Old school floppy disks laid out on a pale green background.

Somewhere in my past is a series of emails that I’d love to revisit. But I don’t know where or how to find them. They may be on a hard drive from a computer way back in the queue of those that I’ve lived with, and worked on, for twenty years or so. They could even be backed up on, good God, a floppy disk! It’s unlikely I’ll find them. My curiosity about what’s in them may not be strong enough to motivate me toward that level of digging.

So what happens to those parts of our history?

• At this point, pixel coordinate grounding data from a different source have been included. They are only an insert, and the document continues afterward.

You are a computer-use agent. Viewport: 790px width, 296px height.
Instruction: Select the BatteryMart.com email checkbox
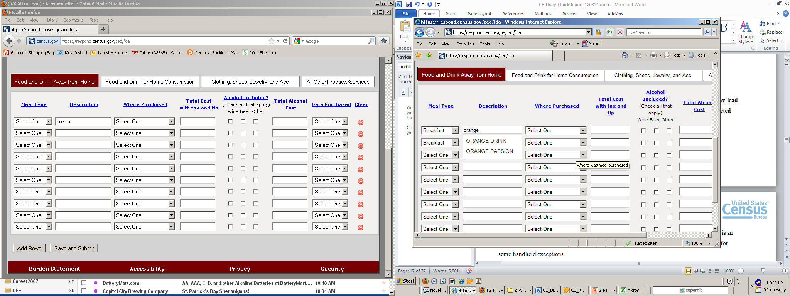(x=84, y=283)
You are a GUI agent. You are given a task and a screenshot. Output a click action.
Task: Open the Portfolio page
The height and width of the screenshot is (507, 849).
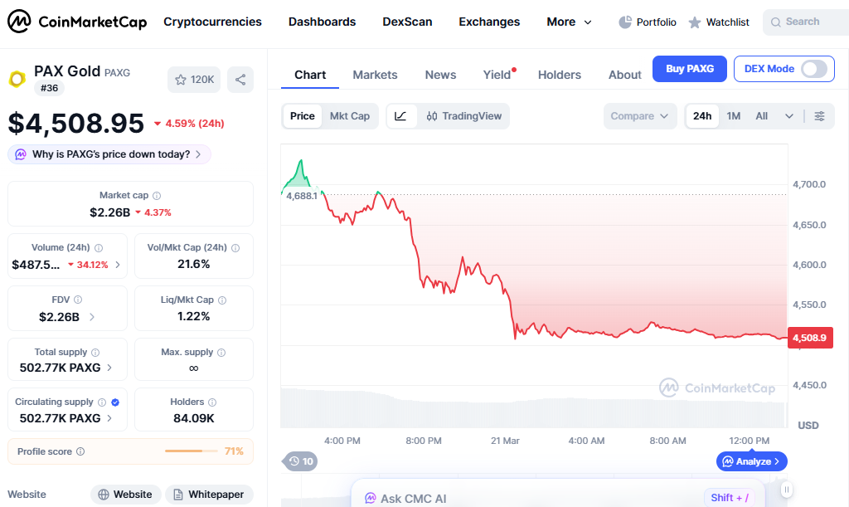tap(648, 22)
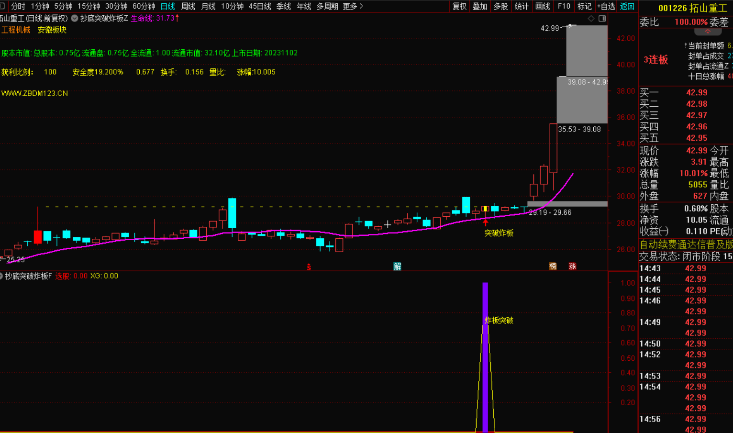The image size is (733, 433).
Task: Add stock via the +自选 button
Action: click(606, 6)
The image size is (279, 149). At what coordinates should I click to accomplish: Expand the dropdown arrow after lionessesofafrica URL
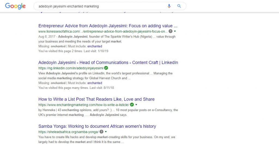(x=175, y=31)
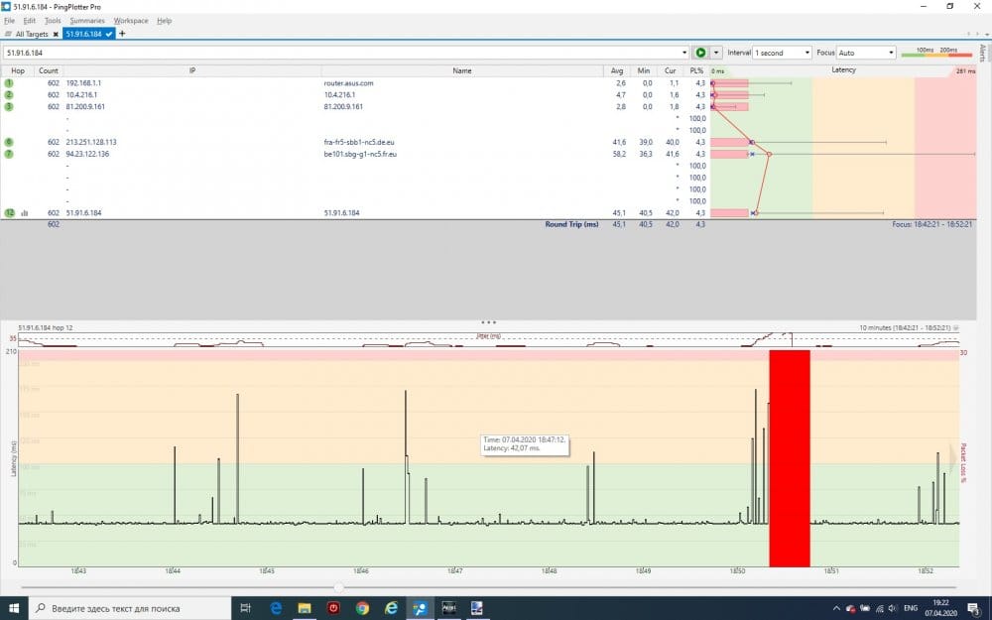Select hop 7 green number badge

(9, 155)
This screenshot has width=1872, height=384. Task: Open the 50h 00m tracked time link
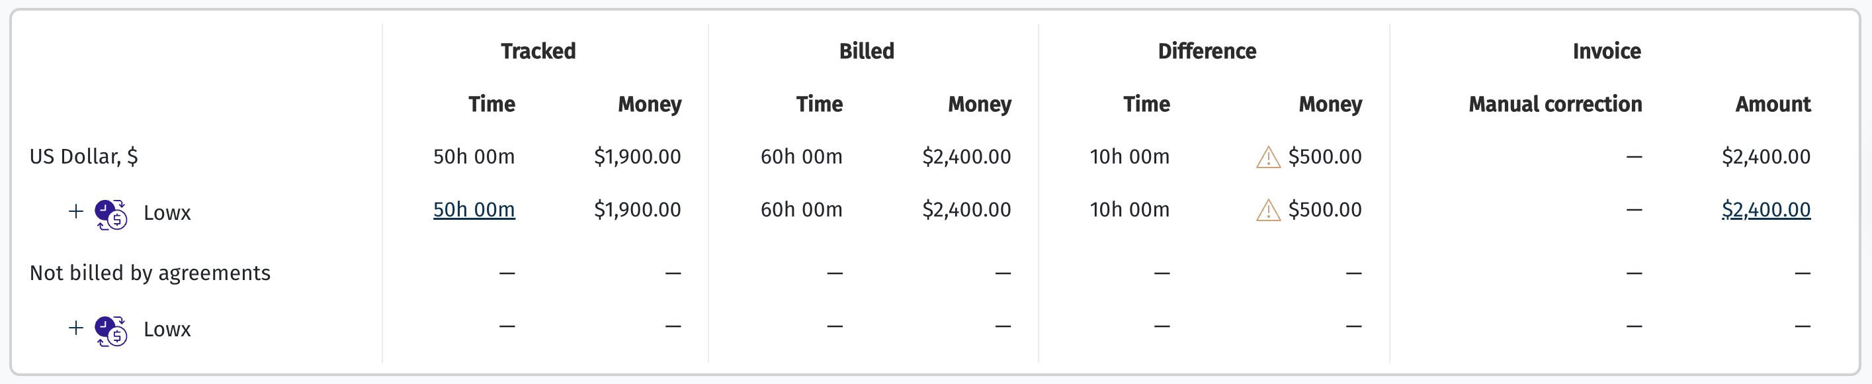(474, 209)
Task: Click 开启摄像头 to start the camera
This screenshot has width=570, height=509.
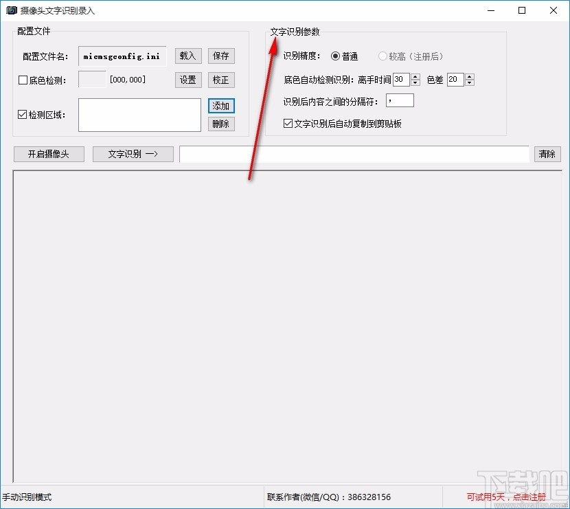Action: coord(48,154)
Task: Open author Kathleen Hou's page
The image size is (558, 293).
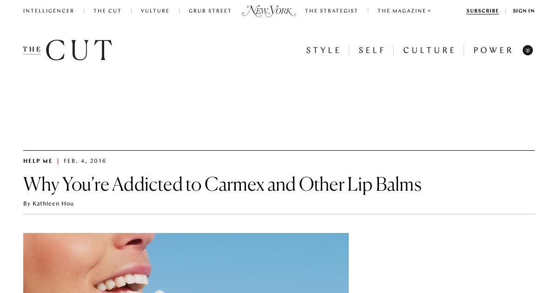Action: 53,204
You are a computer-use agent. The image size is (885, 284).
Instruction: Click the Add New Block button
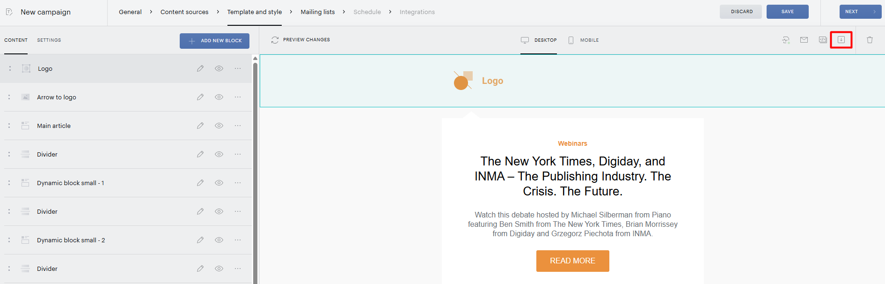tap(214, 41)
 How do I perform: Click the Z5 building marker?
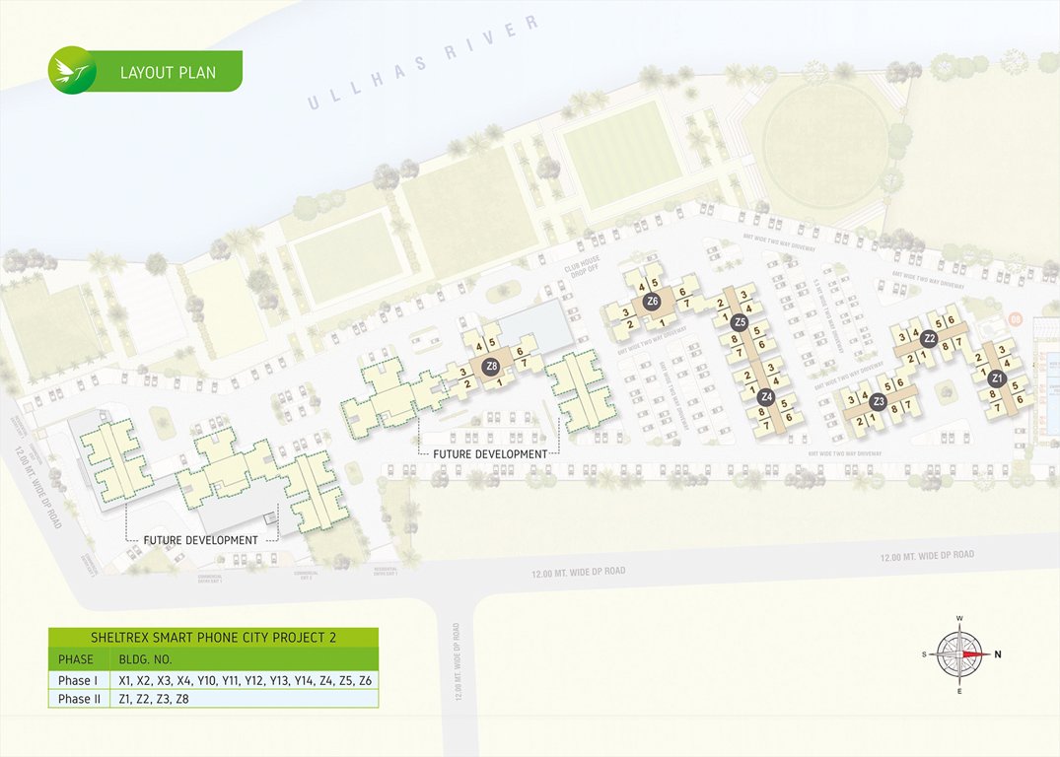740,320
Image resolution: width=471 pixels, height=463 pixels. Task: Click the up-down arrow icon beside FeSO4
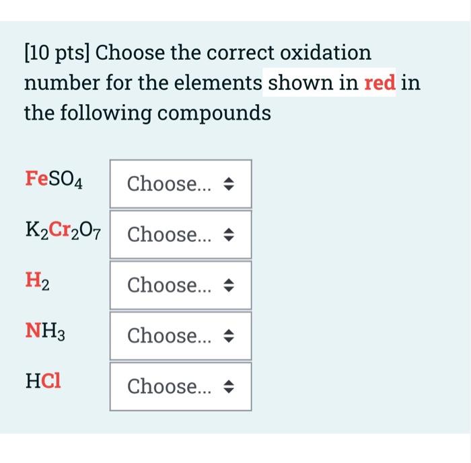click(229, 184)
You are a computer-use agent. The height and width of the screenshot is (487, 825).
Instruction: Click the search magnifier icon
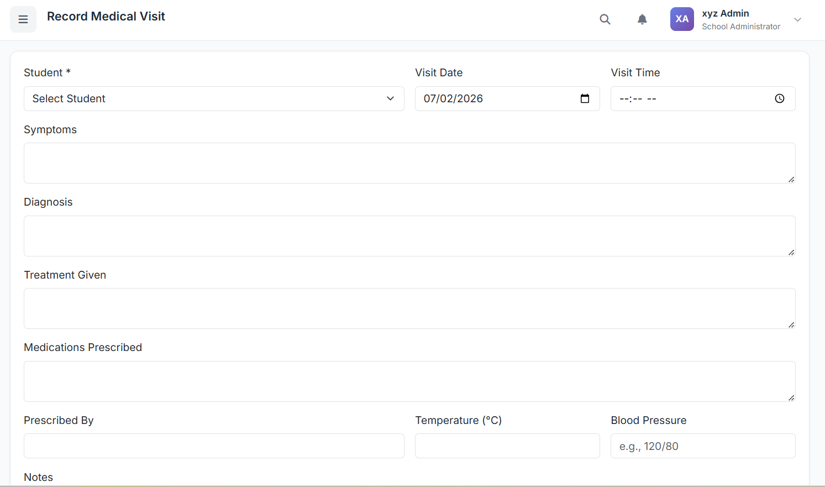pyautogui.click(x=605, y=19)
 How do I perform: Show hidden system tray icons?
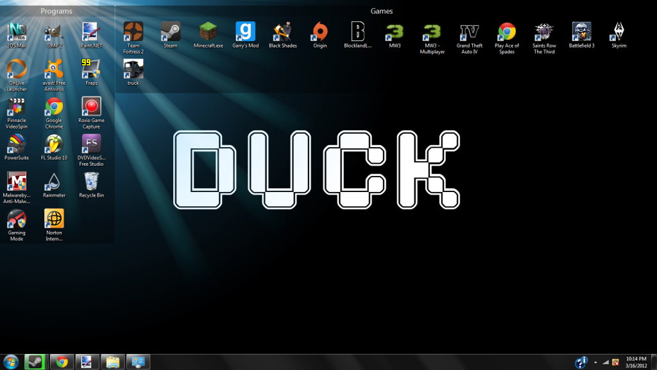(x=595, y=362)
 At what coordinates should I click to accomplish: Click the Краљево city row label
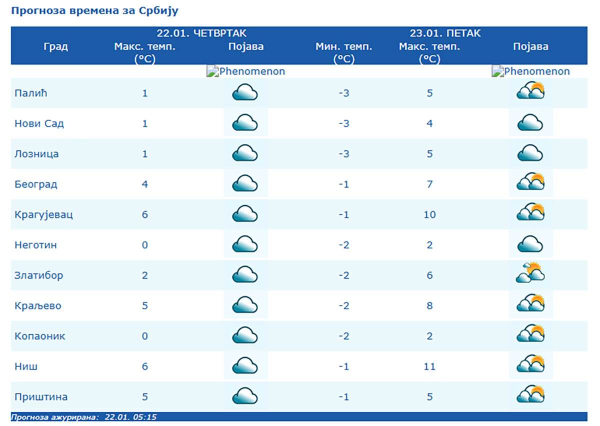click(x=38, y=306)
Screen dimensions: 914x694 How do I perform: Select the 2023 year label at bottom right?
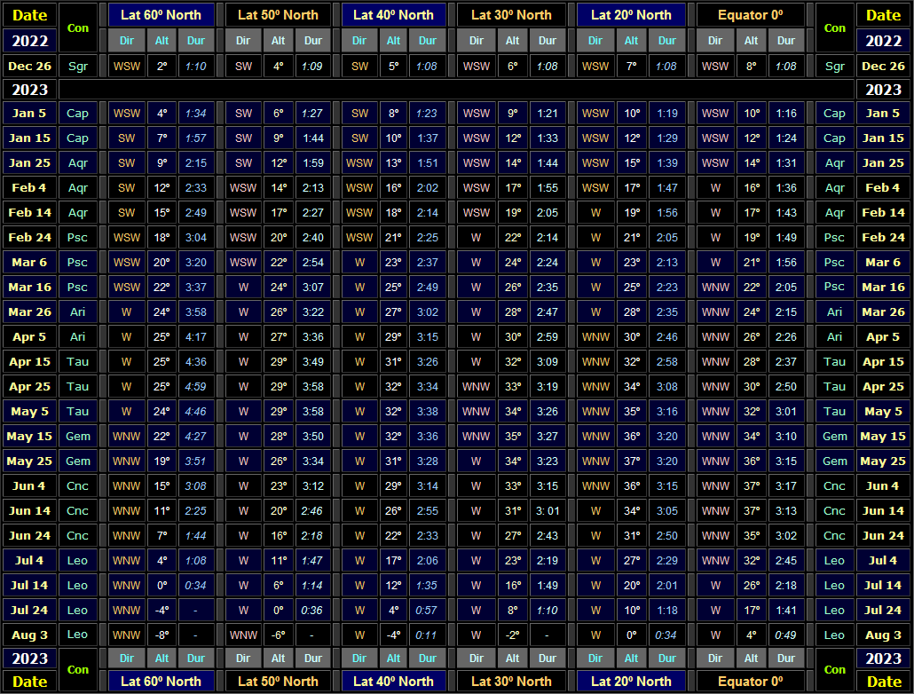[x=883, y=658]
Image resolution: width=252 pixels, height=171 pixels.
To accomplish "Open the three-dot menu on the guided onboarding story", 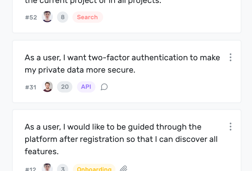I will pyautogui.click(x=230, y=127).
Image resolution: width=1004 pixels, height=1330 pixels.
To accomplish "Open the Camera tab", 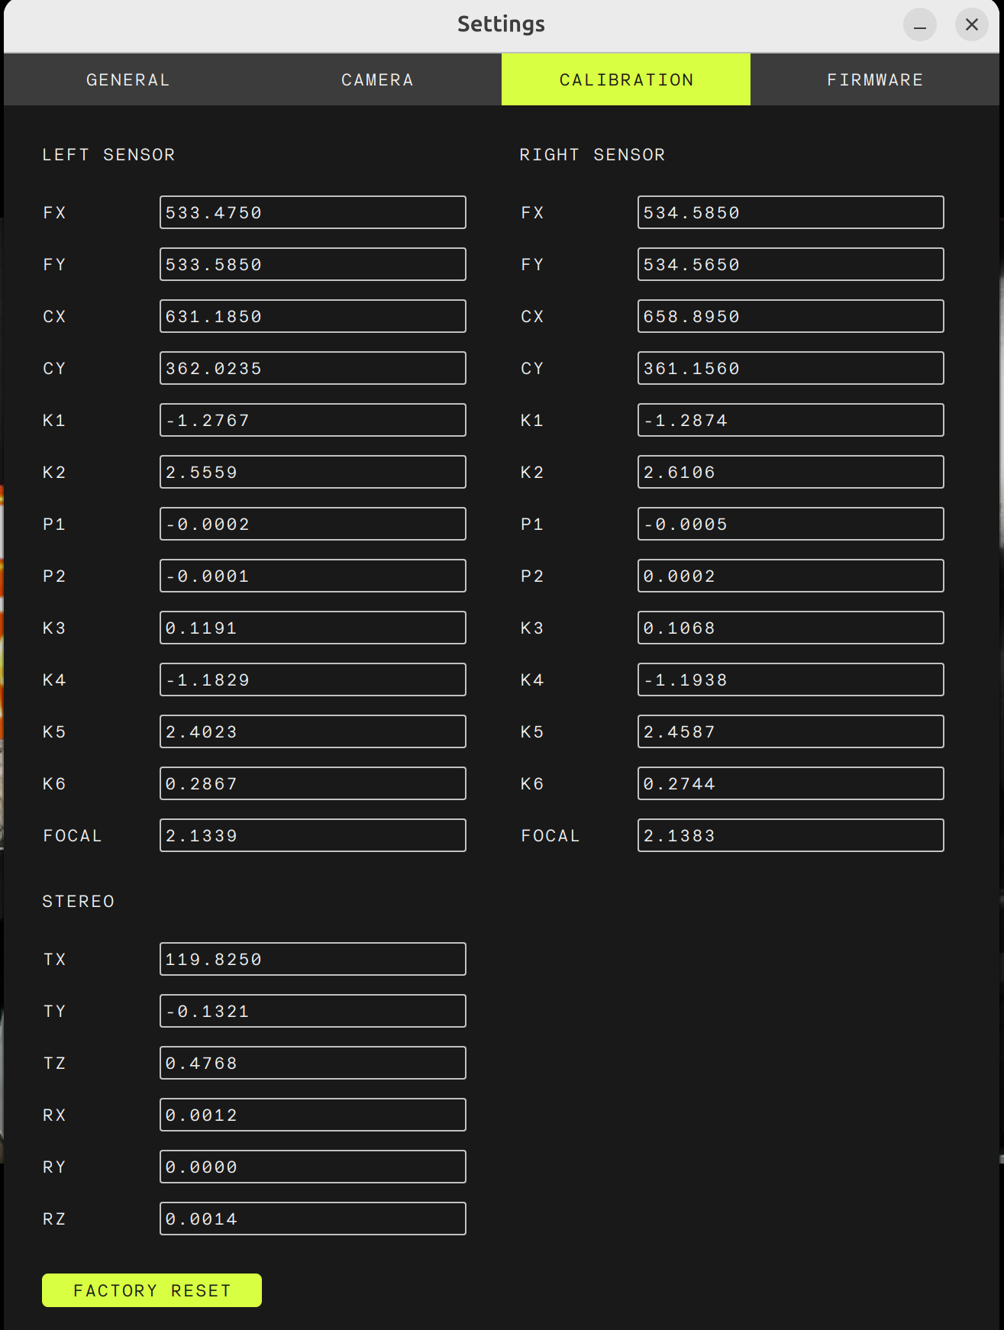I will click(x=377, y=80).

In the past, people wrote letters, kept hand-written journals, papers and notes and these form part of our collective knowledge – we can find them in attics, in filing cabinets, in libraries, even in the ground, buried. But the electronic archive, well that requires a different type of archaeology, and it makes me wonder: will they care, those future beings? Will they wade through tons of data, finding out about us, understanding our relationships, our feelings, our existence?

It's unlikely that those big media conglomerates, Google and Meta – who are well on their way toward their mission to own us, heart and soul – will preserve our archives forever. Facebook allows you to ‘memorialise’ your account after you die, but there’s no word on how long your memory will be preserved there. Will they relegate us to the tides of history? Just as a journal or a letter crumbles with age and with time, does our digital archive break up in the ether?

This week, I’ve had to let go of a huge digital archive – the emails, the history, of over 12 years of work in my former role. The emails that documented the establishment of a company, its growth, its successes, its challenges and eventually, its transition to a new owner. This was a long journey, something that sits plumb in the middle of my life, and it was tied tightly to my sense of identity.

So far, letting go of the business has been a gradual process, with my heart oscillating between joy, fear, anticipation, relief. But the realisation that I must say goodbye to this big chunk of data feels like the last gasp. For weeks now I hadn’t even remembered it existed. But now that it’s going, I have to stop and give it pause.

It’s truly the end of the era. And it pulls any safety net that existed out from under this, my new life, where I work on a novel, I delight in building relationships with new clients, I take new directions, and I have all this glorious time to myself.

Those old emails, they’ll be wiped off my old laptop and then they’ll sit idle, unread, bundled up in a file on a server for a few years, after which time they’ll be retired, perhaps erased. Will I miss them? No, I won’t even notice. I will have moved on, well and truly, and they’ll fade away, leaving all but a few traces of bytes and pixels and small strands of memory that I’ll visit occasionally, if ever, as I keep moving forward, living my life.

Around the world there are institutes of digital archaeology. This is a field that uses technology to support its work in the physical world. For example, using 3D rendering to recreate historic monuments or artefacts.

So perhaps we can hold out hope that future generations of archaeologists will dig through all these pieces of data that make up our daily lives. Perhaps they can put them together as a whole.

And meanwhile, we’ll keep living, sending emails, liking posts, sharing spreadsheets, recording Zoom calls. And those, if ever found in the future, will most likely seem quaint.